:: WORK INSTRUCTIONS ::
From the line with "ks / (182, 2165)" down to the final line of the material, please transcribe everything exactly, but leave the pictures out.

:: EXERCISE INPUT ::
● ● ● ●

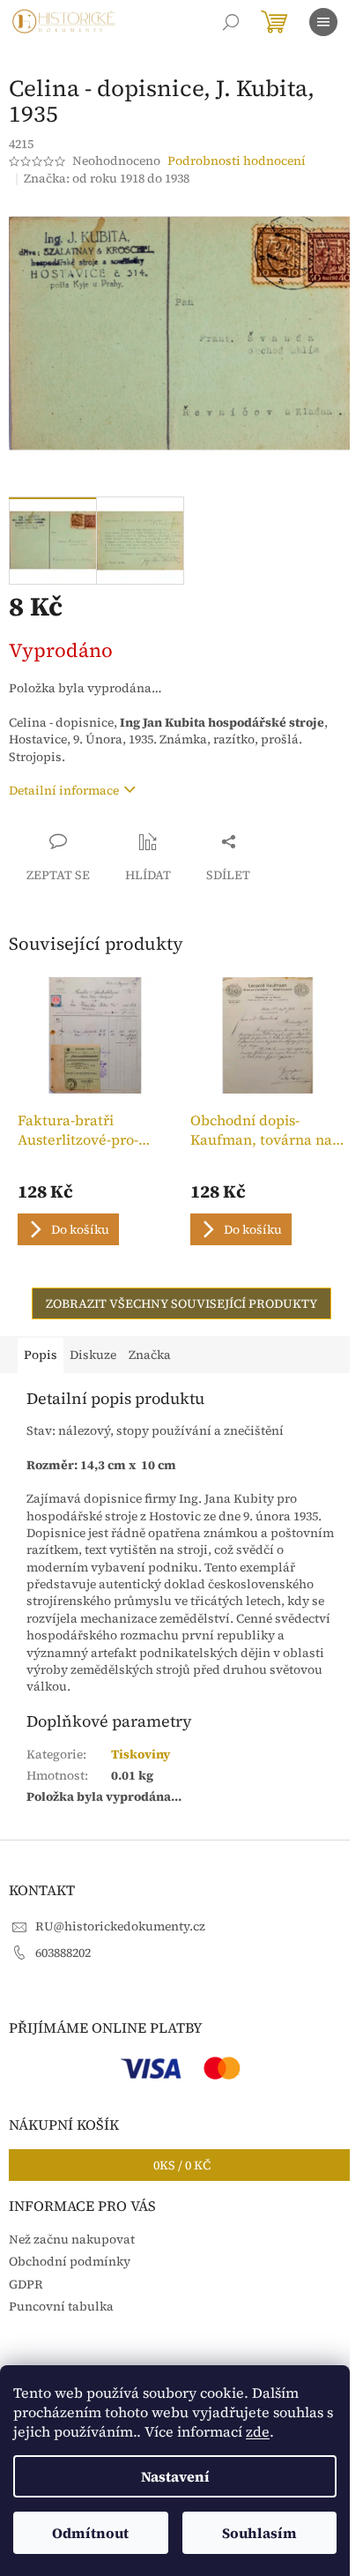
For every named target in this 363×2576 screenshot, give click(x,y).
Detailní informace (64, 790)
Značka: (106, 178)
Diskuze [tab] (93, 1354)
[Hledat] (230, 22)
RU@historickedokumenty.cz (120, 1926)
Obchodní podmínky (69, 2261)
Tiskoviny (140, 1754)
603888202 (63, 1952)
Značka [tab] (150, 1354)
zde (258, 2431)
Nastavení (175, 2476)
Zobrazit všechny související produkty (181, 1303)
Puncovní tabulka (61, 2306)
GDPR (26, 2284)
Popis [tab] (40, 1354)
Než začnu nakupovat (72, 2239)
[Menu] (323, 22)
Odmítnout (90, 2532)
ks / (182, 2165)
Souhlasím (259, 2532)
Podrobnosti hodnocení (236, 161)
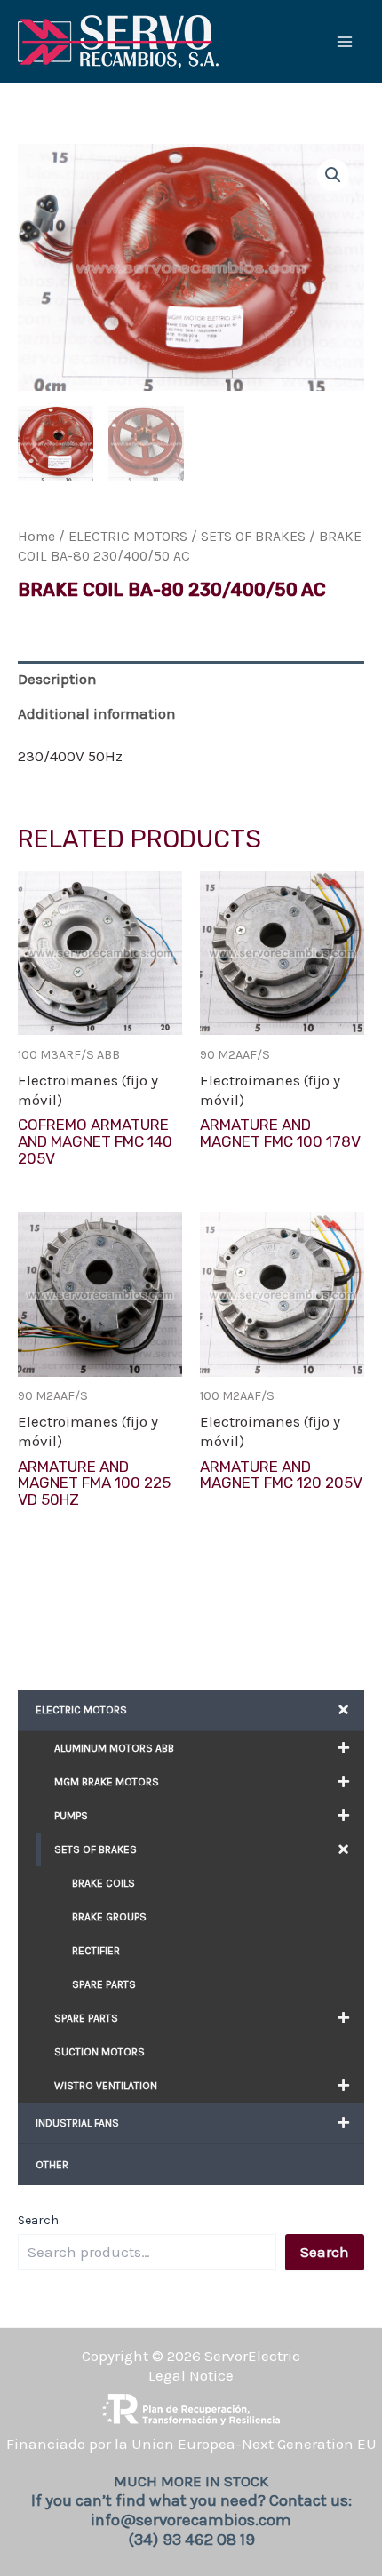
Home (36, 537)
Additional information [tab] (97, 713)
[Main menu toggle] (344, 41)
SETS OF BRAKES (253, 537)
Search (38, 2220)
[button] (333, 175)
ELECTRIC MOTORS (127, 537)
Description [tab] (57, 679)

● ● ● ●

:: RESPONSE AREA ::
ks / (182, 2165)
Souhlasím (259, 2532)
Podrobnosti hodnocení (236, 161)
Home (36, 537)
Additional information [tab] (97, 713)
[Main menu toggle] (344, 41)
SETS OF BRAKES (253, 537)
Search (38, 2220)
[button] (333, 175)
ELECTRIC MOTORS (127, 537)
Description [tab] (57, 679)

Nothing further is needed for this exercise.